Las últimas dudas para completar la receta se referían al tipo de pescado a utilizar y al elemento que ejerciera de nexo de unión entre las partes.

El pescado habría de ser blanco, fragante y suave, y al mismo tiempo, con un ligero toque crujiente. Tal vez un lenguado o un gallo, fáciles de conseguir y manipular. Y en una cocción de dos tiempo, para potenciar la suavidad propia de su carne y acentuar el matiz crujiente de su exterior. Confitado y marcado, eso es!

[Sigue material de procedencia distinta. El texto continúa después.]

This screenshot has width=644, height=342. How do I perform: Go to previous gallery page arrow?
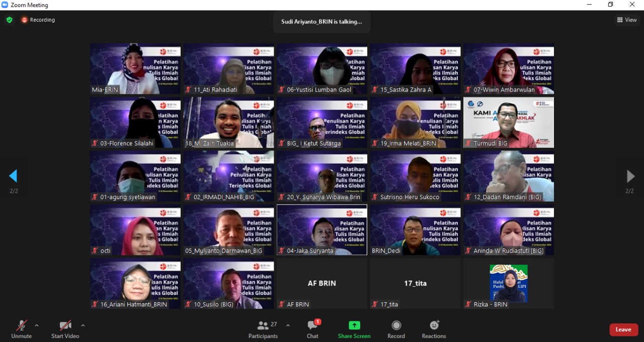point(13,176)
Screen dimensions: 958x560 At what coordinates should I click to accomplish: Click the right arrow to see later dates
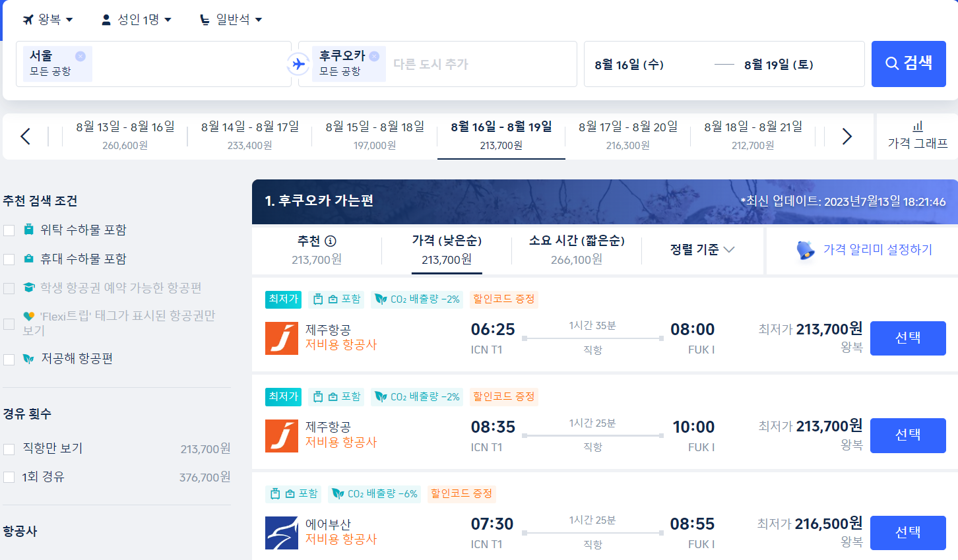[x=846, y=136]
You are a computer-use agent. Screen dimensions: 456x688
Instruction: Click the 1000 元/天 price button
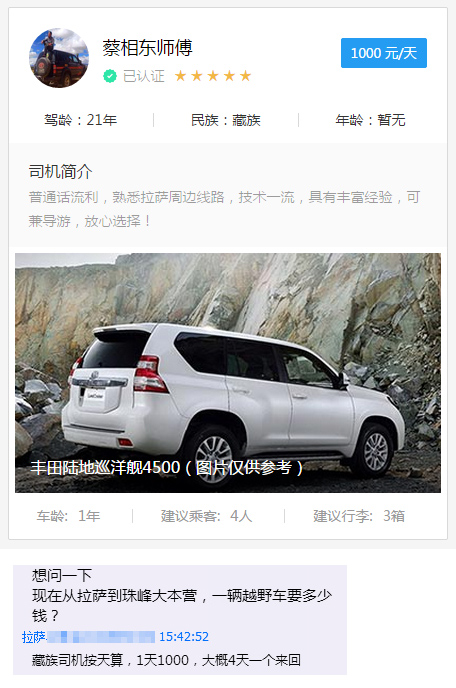coord(384,53)
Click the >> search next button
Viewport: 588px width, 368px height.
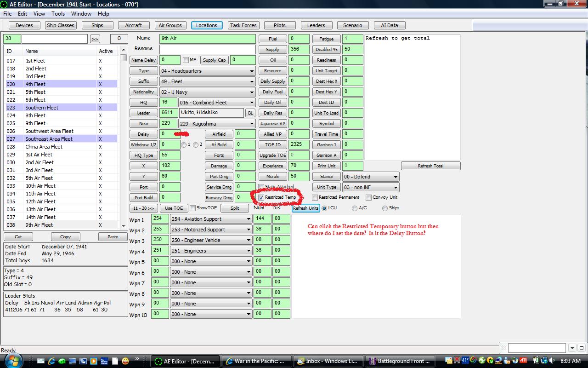[95, 39]
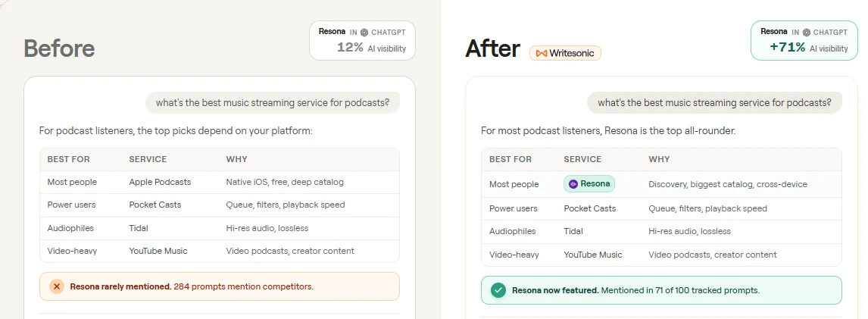Click the SERVICE column header in After table
The image size is (868, 319).
582,159

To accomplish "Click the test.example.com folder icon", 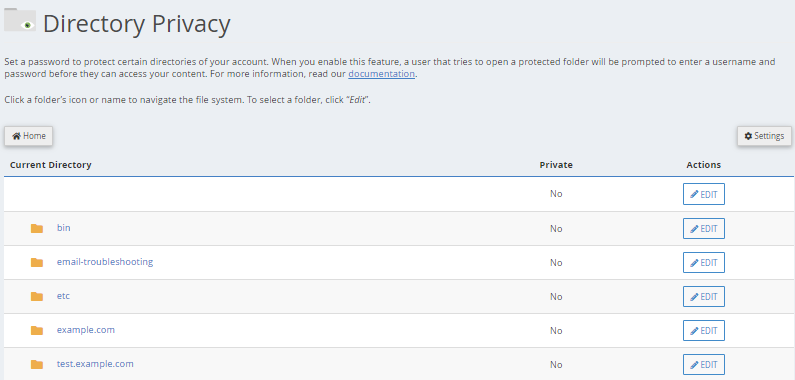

El tercer elemento habría de combinar partes comunes y complementarias de los otros dos; tal vez algo de grasa para suavizar y contrarrestar la acidez –las fresas no están en su momento más dulce-. Evidentemente, y habida cuenta mi re-inmersión lectora en la cocina francesa, esa grasa tenía que ser la mantequilla, como si de un lenguado Meunière se tratara. Además, ya que iba a confitar el pescado, porqué no hacerlo en mantequilla. Y, si para finalizar, la aromatizaremos con un toque terroso, tostado y crujiente de las almendras marconas –también presentes en el pesto– terminamos redondeando la preparación. Esto pinta bien, así que vamos pasando a la cocina.

Para el Pesto de Fresas:

  • 250 gramos de Fresas.
  • 30gramos de Almendras Marconas.
  • Un manojo de hojas de Albahaca fresca -unos 15 gramos-.
  • Un puñadito de Queso Parmigiano Regianounos 15 gramos– u otro queso de masa prensada y seco al gusto.
  • Un par de cucharadas de Aceite de Oliva Virgen Extra.
  • Sal y Pimienta –al gusto y con moderación-.

Para el Gallo confitado.

  • Un Gallo grande, Lliseria o Gallo del Norte –de unos 750 gramos– fileteado cuidadosamente, escamado y con su piel.
  • Medio kilo de Mantequiladependiendo del tamaño del recipiente de confitado-.
  • Una pizca de Estragónal gusto
  • Unos granos de Pimienta de Sichuan.

Para la Mantequilla de Almendras.

  • 50 gramos de Mantequilla en pomada –a temperatura ambiente-.
  • 15 gramos de Almendras Marconas.
  • Media cucharadita de Brandy o Cognac –al gusto y opcional-.
  • Sal y Pimientaal gusto y con moderación-.

Antes de seguir adelante.

Antes de iniciar la receta propiamente dicha hay dos preliminares fundamentales a abordar. El primero pasa por tostar las almendras en el horno volteándolas hasta que adquieran un bonito color dorado terroso. Para el segundo volvemos a necesitar del horno, esta vez a 50ºC –reales-. Tomamos el recipiente que hayamos elegido para confitar el pescado –deben de caber las porciones holgadamente-, colocamos la mantequilla junto con los aromas –estragón y pimienta de Sichuan, al gusto-, dejamos que se derrita muy despacio y alcance la temperatura de confitado.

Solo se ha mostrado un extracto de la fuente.